Theorem: Offline Greedy Schedule. Online Scheduling In offline scheduling, we are given a dag and are interested in finding a schedule with minimal length. Typical Online Scheduling Algorithm. Exercise: Scheduling Invariant. Convince yourself that the scheduling invariant holds in online scheduling.

## TK8112 - The Theory of Concurrency in Real-Time Systems

Parallelism versus concurrency Structured multithreading offers important benefits both in terms of efficiency and expressiveness.

## My Book "Concurrency with Modern C++" is 50% complete - hiqukycona.tk

From the past terms such as "sequential programming" and "parallel programming" are still with us, and we should try to get rid of them, for they are a great source of confusion. They date from the period that it was the purpose of our programs to instruct our machines, now it is the purpose of the machines to execute our programs. Whether the machine does so sequentially, one thing at a time, or with considerable amount of concurrency, is a matter of implementation, and should not be regarded as a property of the programming language.

Chapter: Fork-join parallelism Fork-join parallelism, a fundamental model in parallel computing, dates back to and has since been widely used in parallel computing. Parallel Fibonacci Now, we have all the tools we need to describe our first parallel code: the recursive Fibonacci function. Incrementing an array, in parallel Suppose that we wish to map an array to another by incrementing each element by one.

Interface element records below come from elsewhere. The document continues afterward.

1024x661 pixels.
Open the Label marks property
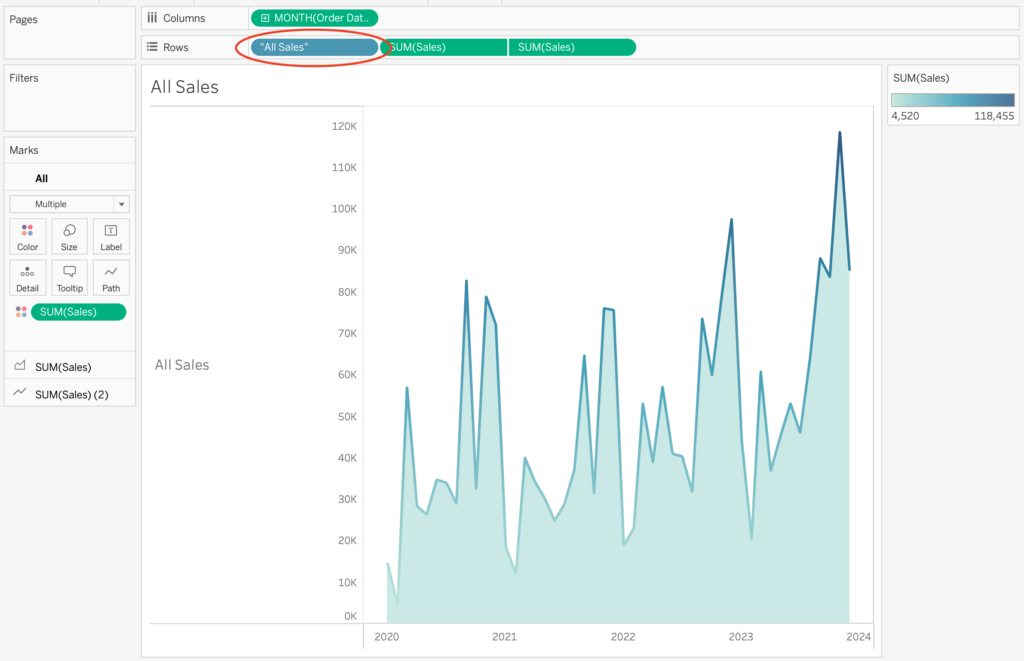click(111, 236)
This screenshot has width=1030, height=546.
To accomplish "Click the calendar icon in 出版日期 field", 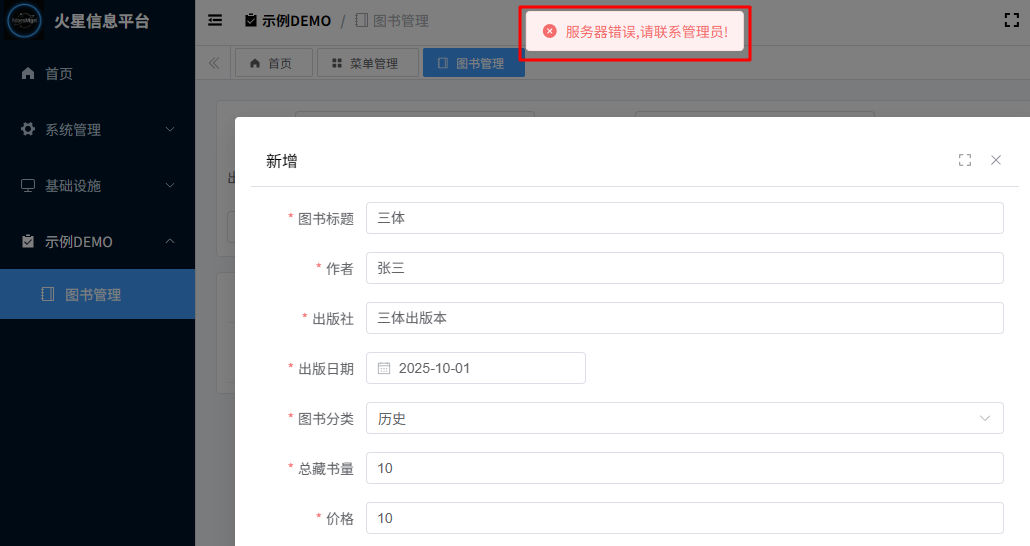I will (x=384, y=368).
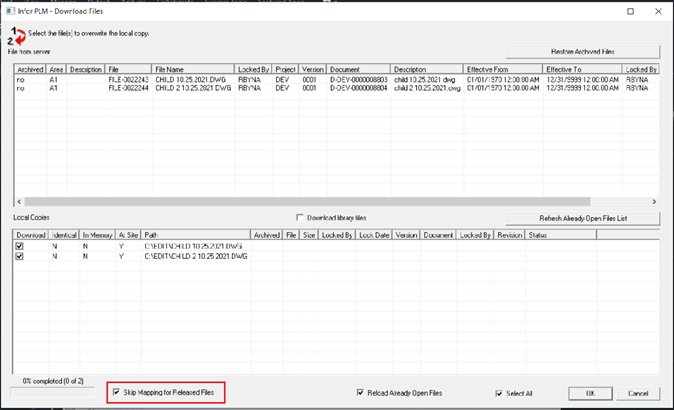Click Restore Archived Files button
The image size is (674, 410).
(584, 51)
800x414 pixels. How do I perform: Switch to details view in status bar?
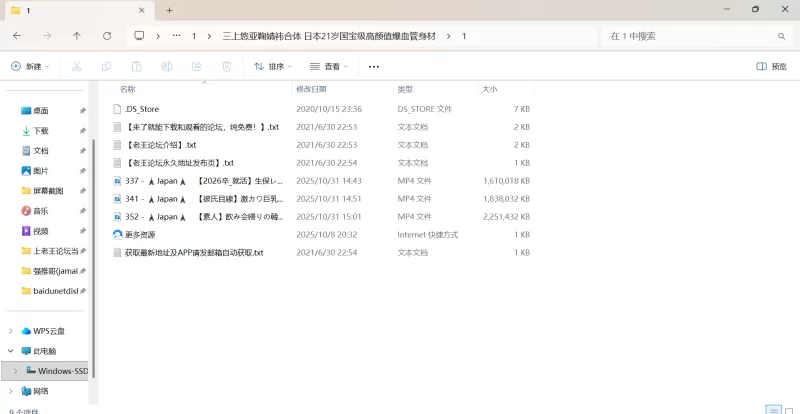click(771, 410)
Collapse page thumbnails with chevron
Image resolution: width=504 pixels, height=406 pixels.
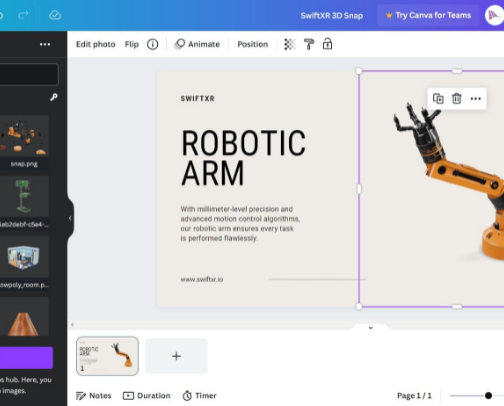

The sequential elision In the Fibonacci example, we started with a sequential algorithm and derived a parallel algorithm by annotating independent functions. Executing fork-join algorithms We defined fork-join programs as a subclass case of multithreaded programs. Figure 3. Example 7. Centralized scheduler illustrated: the state of the queue and the dag after step 4. Completed vertices are drawn in grey shaded.

Example 8. Distributed scheduler illustrated: the state of the queue and the dag after step 4. Chapter: Structured Parallelism with Async-Finish The "async-finish" approach offers another mechanism for structured parallelism.